| Divulgação | MDH Entretenimento |
• Por Alisson Santos
A rede de cinemas Cinemark está no centro de uma nova polêmica envolvendo a chamada Cota de Tela, mecanismo criado para garantir espaço ao cinema nacional nas salas brasileiras. O motivo? A exibição em massa da animação Zuzubalândia: O Filme (2024), que estaria sendo utilizada como estratégia para acelerar o cumprimento das metas exigidas pela legislação.
Segundo informações divulgadas pela Folha de S.Paulo, apenas no estado de São Paulo a rede programou 114 sessões do longa em um único dia, muitas delas concentradas entre 11h e 14h45. Em alguns complexos, inclusive, funcionários relataram que as unidades chegam a abrir mais cedo apenas para exibir o filme e depois interrompem as atividades até o restante da programação comercial começar.
O caso chamou ainda mais atenção pelos números. Dados compilados pela Ancine apontam que, somente em 2026, Zuzubalândia acumulou impressionantes 17.237 sessões dentro da Cinemark em todo o Brasil, mas foi assistido por apenas 1.882 pessoas. Isso representa uma média de apenas 0,1 espectador por sessão.
A estratégia aproveita uma brecha da própria regulamentação da Cota de Tela. Como a lei estabelece apenas uma porcentagem mínima de sessões destinadas a produções brasileiras — no caso da Cinemark, 16% da programação anual —, não existe impedimento para que a exibidora repita inúmeras vezes um mesmo título nacional, mesmo em horários de baixíssima circulação.
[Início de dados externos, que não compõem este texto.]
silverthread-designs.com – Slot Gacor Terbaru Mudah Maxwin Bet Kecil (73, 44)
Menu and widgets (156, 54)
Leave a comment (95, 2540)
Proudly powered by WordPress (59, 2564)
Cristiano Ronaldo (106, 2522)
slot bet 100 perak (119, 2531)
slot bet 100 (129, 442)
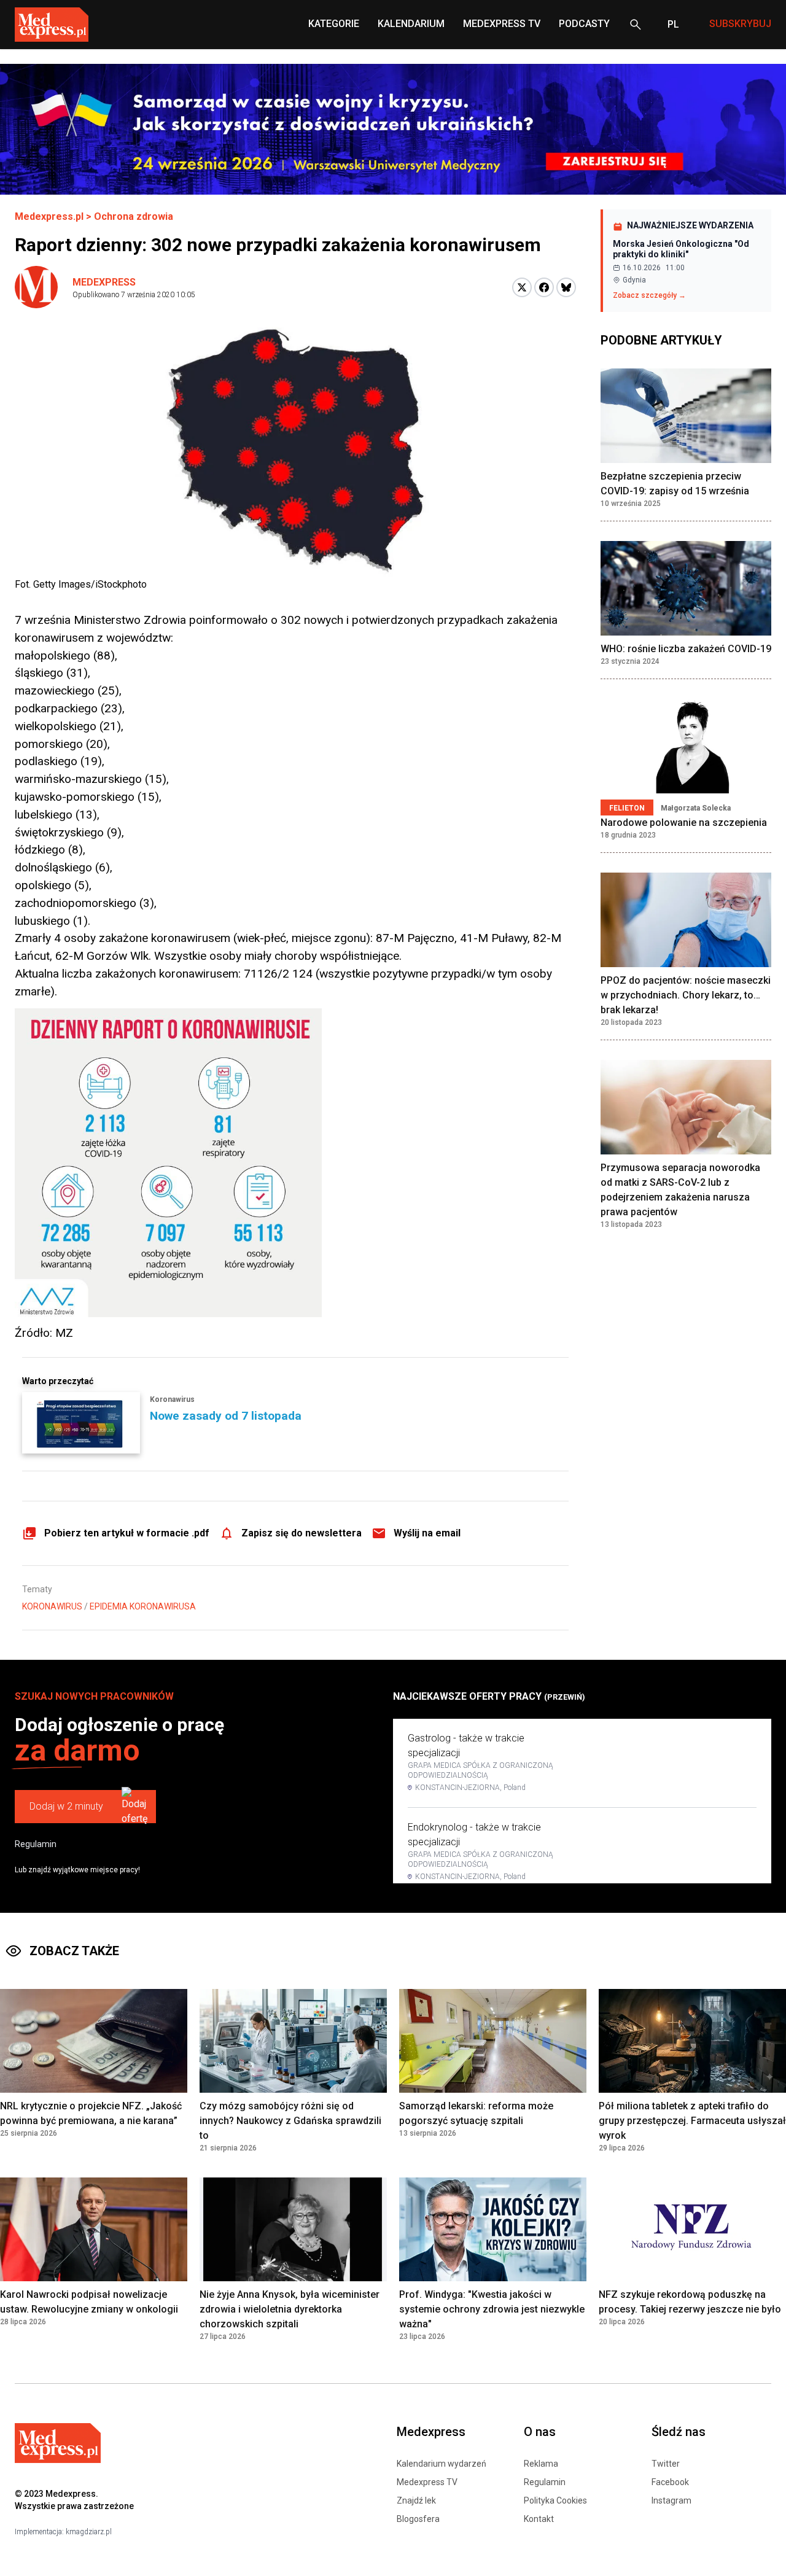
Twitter (666, 2464)
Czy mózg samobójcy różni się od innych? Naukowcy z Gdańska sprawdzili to (290, 2120)
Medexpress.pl (49, 216)
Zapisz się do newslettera (301, 1533)
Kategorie (333, 23)
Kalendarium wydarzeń (441, 2464)
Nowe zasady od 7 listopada (226, 1416)
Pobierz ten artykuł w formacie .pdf (126, 1533)
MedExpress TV (501, 23)
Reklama (541, 2464)
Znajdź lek (416, 2500)
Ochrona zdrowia (133, 216)
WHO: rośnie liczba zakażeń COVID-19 (686, 649)
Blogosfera (418, 2519)
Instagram (671, 2500)
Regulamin (35, 1844)
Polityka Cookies (555, 2500)
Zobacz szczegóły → (649, 295)
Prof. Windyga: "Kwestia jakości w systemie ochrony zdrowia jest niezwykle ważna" (492, 2309)
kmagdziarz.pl (89, 2531)
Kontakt (539, 2519)
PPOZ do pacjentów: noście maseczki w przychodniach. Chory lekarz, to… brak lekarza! (686, 995)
Outro detalhe curioso envolve a duração do filme. Embora o Observatório Brasileiro do Cinema e do Audiovisual não registre oficialmente as sessões por considerar Zuzubalândia um média-metragem, a Ancine avalia aceitar sua contabilização nas metas da rede por conta da diferença mínima para o tempo exigido de um longa tradicional.
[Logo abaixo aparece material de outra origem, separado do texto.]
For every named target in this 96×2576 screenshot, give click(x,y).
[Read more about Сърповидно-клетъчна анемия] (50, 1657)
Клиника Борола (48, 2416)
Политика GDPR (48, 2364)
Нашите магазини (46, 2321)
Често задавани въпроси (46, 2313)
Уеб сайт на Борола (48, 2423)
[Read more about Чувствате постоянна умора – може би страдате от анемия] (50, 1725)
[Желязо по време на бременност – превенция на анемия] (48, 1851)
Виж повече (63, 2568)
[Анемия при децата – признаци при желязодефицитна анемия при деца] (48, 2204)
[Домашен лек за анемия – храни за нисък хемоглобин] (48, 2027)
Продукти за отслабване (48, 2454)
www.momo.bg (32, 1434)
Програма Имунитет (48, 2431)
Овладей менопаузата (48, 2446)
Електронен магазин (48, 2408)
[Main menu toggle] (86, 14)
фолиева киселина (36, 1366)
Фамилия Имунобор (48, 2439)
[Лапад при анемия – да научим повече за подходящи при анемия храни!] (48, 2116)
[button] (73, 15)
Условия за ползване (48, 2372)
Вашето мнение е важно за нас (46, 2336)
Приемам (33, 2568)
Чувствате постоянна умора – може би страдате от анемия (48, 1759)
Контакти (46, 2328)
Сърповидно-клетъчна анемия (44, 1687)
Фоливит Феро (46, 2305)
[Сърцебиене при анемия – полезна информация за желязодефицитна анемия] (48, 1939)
A curta duração da animação também ajuda a explicar sua escolha estratégica. Com pouco mais de uma hora, o filme ocupa menos tempo nas salas e interfere minimamente na programação dos grandes blockbusters internacionais, liberando espaço para títulos considerados mais lucrativos, especialmente durante períodos disputados do calendário cinematográfico.
Funcionários da própria rede teriam confirmado à reportagem que existe uma orientação interna para utilizar o filme como forma de atingir rapidamente as metas da Cota de Tela. A Cinemark, porém, afirma oficialmente que não comenta detalhes relacionados à legislação e diz que as exibições fazem parte do Projeto Escola, iniciativa voltada para reservas de salas por instituições de ensino.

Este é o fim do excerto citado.